Clinician Scientist/ Research Fellow University Medical Center Hamburg-Eppendorf, Germany / Dana-Farber Cancer Institute, Boston, MA, USA Hamburg, Germany
Introduction: High-risk (HR) multiple myeloma (MM) patients (pts) continue to show impaired survival compared to standard risk pts with newly diagnosed (ND) disease and are therefore in need of novel effective treatment options. The academic, multi-center phase II GMMG-CONCEPT trial (NCT03104842) investigates the quadruplet isatuximab, carfilzomib, lenalidomide, and dexamethasone (Isa-KRd) in ND HR MM both transplant-eligible (TE) and ineligible (TNE) pts. Interim analysis showed high rates of minimal residual disease (MRD) negativity (neg), with the trial meeting its primary endpoint of MRD neg at the end of consolidation (67.7% [TE] and 54.2% [TNE]), and 2-year (Y)-progression-free-survival (PFS) rates of 78.3% (TE) and 62.6% (TNE). Here, we report longer-term outcomes of the first cohort with a ≥4-Y-follow-up for survival and MRD neg.

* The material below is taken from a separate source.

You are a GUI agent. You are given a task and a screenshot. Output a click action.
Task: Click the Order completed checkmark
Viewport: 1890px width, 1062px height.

Methods: HR MM was defined by ISS stage 2 or 3 and any of del17p, t(4;14), t(14;16), or >3 copies 1q21 (amp1q21). Isa-KRd induction (6 cycles), high-dose therapy (for TE pts) or 2 cycles of Isa-KRd (for TNE pts), and consolidation (4 cycles) are followed by 2 years of Isa-KR maintenance. MRD is centrally assessed by next-generation flow with a sensitivity level of 10-5. Data cutoff was 11.04.2024.
Results: The first cohort included in total 153 pts (127 TE, 26 TNE) with a median age of 59 (TE) and 74 years (TNE); del17p and t(4;14) were the most common HR cytogenetic aberrations. With a median follow-up (mFU) of 54 months for TE pts, PFS-rates at 4, 5, and 6 years (Y) were 59.4% (51.2-68.9), 52.8% (43.6-64.1), and 52.8% (43.6-64.1), respectively. Four-year-overall-survival (OS)-rate was 72.3% (64.8-80.7); 5-Y- and 6-Y-OS-rates were 67.8% and 61.6%, respectively. In TNE patients (mFU of 51 months), 4-Y- and 5-Y-PFS-rates were both 54.3% (37.6-78.3) with 4-Y- and 5-Y-OS-rates of 65.9% each (49.1-88.4).
Achievement of MRD neg conferred significant benefit in PFS for TE pts (hazard ratio [hr] 0.34 [0.13;0.88]; multivariable time-dependent Cox regression) which became even more pronounced for pts remaining in MRD-neg state (hr 0.11 [0.05;0.28]). Of 106 TE pts achieving MRD neg on study (83.5%), 85 pts had ≥1-Y-sustained MRD neg (80.2%). First MRDneg assessments of pts with ≥1-Y-sustained MRD neg occurred early on, during induction in 53 pts (62.4%), intensification in 12 pts (14.1%), consolidation in 18 pts (21.2%), and during maintenance in 2 pts (2.4%). For 18 TNE pts with MRD-negative results (69.2%), ≥1-Y-sustained MRD negativity was reported in 13 pts (72.2%) with their first MRD-negative assessment during induction in 7 (53.8%) or during consolidation in 6 (46.2%) pts.
Conclusions: These data from our CONCEPT trial underline the high potency of Isa-KRd to not only induce but also maintain MRD neg remissions in HR NDMM pts irrespective of transplant status. Six years after treatment initiation, more than half of these HR pts are still alive and progression-free.